#### Exercise set:
1. According to the column on Iceland and the EU, what is the shortfall for meeting depositors' claims in Britain and the Netherlands?
2. Please write the next part of the column on Iceland and the EU, picking up after its final paragraph.

#### Text provided:
————

The clue is in the bloodline: Viking - Mail Online - Euroseptic: Mary Ellen Synon in Brussels
Today the European Commission is due to recommend that the EU starts membership talks with Iceland. If I cared about the welfare of the eurocrats who are going to get involved in the negotiations -- and I don't -- I'd warn them them to strap on some Kevlar before going into the talks. They are about to 'negotiate' with a nation like no other.
Unlike other small countries, Iceland is not some shivering spaniel puppy longing to be allowed into the EU. The majority of the people of Iceland -- one of the most physically and mentally tough nations on earth -- do not want to join. They have the courage to say that they and their rich fishing grounds and their independence do not need the European Commission and the European Council and all the rest of the EU institutions telling them how to run their country.
The ruling social democrat party is a pro-EU party -- indeed, it is the only pro-EU party in Iceland -- but repeated opinion polls have shown it does not represent the will of the people on the question of Europe.
Then of course there is the question of the way two big, rich EU countries, Britain and the Netherlands, are attempting to bully the Icelandic people over the failure of the Icelandic banks Kaupthing and Landsbanki, known as the Icesave dispute. The shortfall for meeting depositors claims' in Britain and the Netherlands is £3.5bn, and the British and Dutch governments want the Icelanders to pay it.
Yet there are hardly more than 310,000 people in Iceland, babies and children included, and they don't have that kind of money. More, it is hard to see that there is any case, legal or moral, to force the plain people of Iceland to pay for the greed of depositors -- the two banks were offering above-market rates -- in other countries.
But Britain and the Netherlands are trying to force the Icelandic people to pay anyway. So intense has been the bullying that the two big countries have even blocked the IMF from helping Iceland recover from its spectacular crash at the start of the global crisis until it agrees to pay the Icesave billions.
The Icelanders have started the fightback. There will be a referendum on March 6th in which the people will decide whether they will accept responsibility for the banks' liabilities. The Reykjavik government (which consistently has shown itself unworthy of its own courageous people) have struck a crippling deal with the British and the Dutch; but the latest poll shows the people will reject it in the referendum by almost two to one. The same poll shows that the people, by 61 percent to less than 30 percent, think their president was right to take the final decision on such an important issue away from the government and give it directly to the people to decide.

————

#### Information shown:

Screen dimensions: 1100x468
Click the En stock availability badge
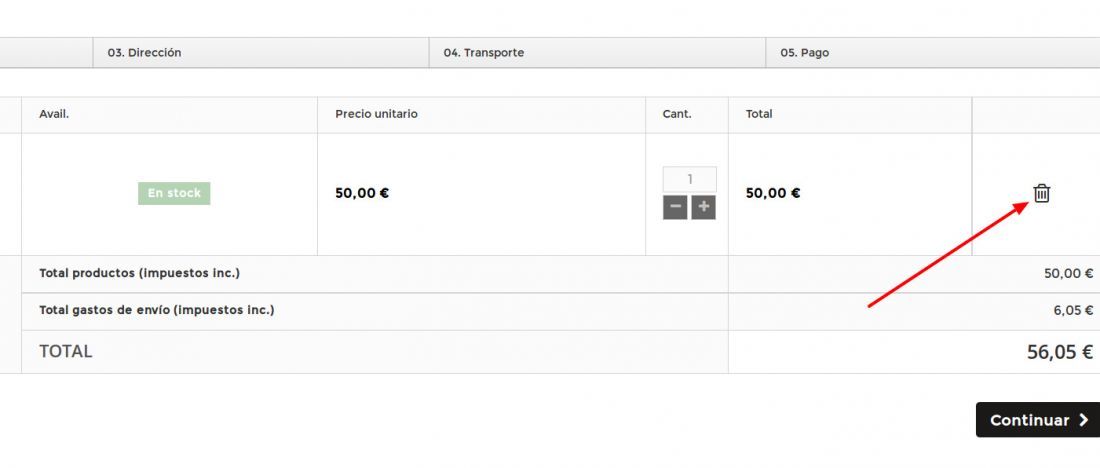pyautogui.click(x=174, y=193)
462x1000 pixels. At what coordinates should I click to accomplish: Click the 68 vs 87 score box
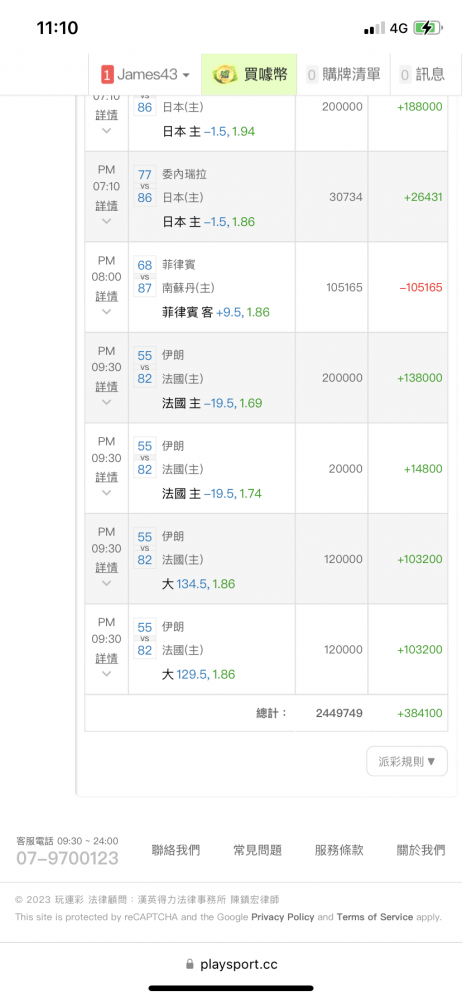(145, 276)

————

#### Answers in order:
1. £3.5bn

2.
I've been in touch today with Hjortur J. Gudmundsson, director of the Icelandic free market think tank, Civis, about all this. He tells me, 'The government has been trying to get a new and better deal with the British and the Dutch to avoid the referendum since it fears it could mean it will have to resign if it looses it. Whether they will get a better deal remains to be seen but the time before the referendum is of course running out.'
'Since the president's decision, this issue has of course gained much more attention outside Iceland. Which is great -- the British and the Dutch governments obviously don't want this issue to get much attention. They don't want the dispute to be taken to the courts, as Iceland has repeatedly asked for. They quite simply know they would lose the case, and they don't want this to drag along more.'
'What makes this a bit more interesting is that we are now dealing with a temporary government in the Netherlands' -- the Dutch government must face an election within weeks -- 'and probably an outgoing British government.'
'In any case we are determined to win this war. We are not going to be bullied. That is simply against our nature. The atmosphere in Iceland since the autumn of 2008 regarding the Icesave dispute has been similar to a war time atmosphere, I imagine. However, we have from the beginning never seen the British or the Dutch people as our opponents, but only their governments. As we see it, the people of those two countries are just like us -- victims of reckless bankers and incompetent politicians.'
Already the Icelanders have shown that the British and Dutch attempt to use the IMF as a weapon against them has failed, as has the threat by the two governments to block any negotiations by Iceland to join the EU: 'There are indications that we don't need further loans from the IMF -- and the IMF is extremely unpopular in Iceland -- and the vast majority of Icelanders don't want to join the EU anyway. These threats have worked somewhat on the government, but not so much on the public.'
Or, it seems, on the businessmen of Iceland. On February 15th there was an opinion poll taken among the leaders of Icelandic companies about their attitude towards EU membership. Sixty percent of them now think the Icelandic economy is better placed outside the EU than on the inside. Just 31 percent think the interests of the economy would be better secured if Iceland were a member of the EU.
You just have to love these people.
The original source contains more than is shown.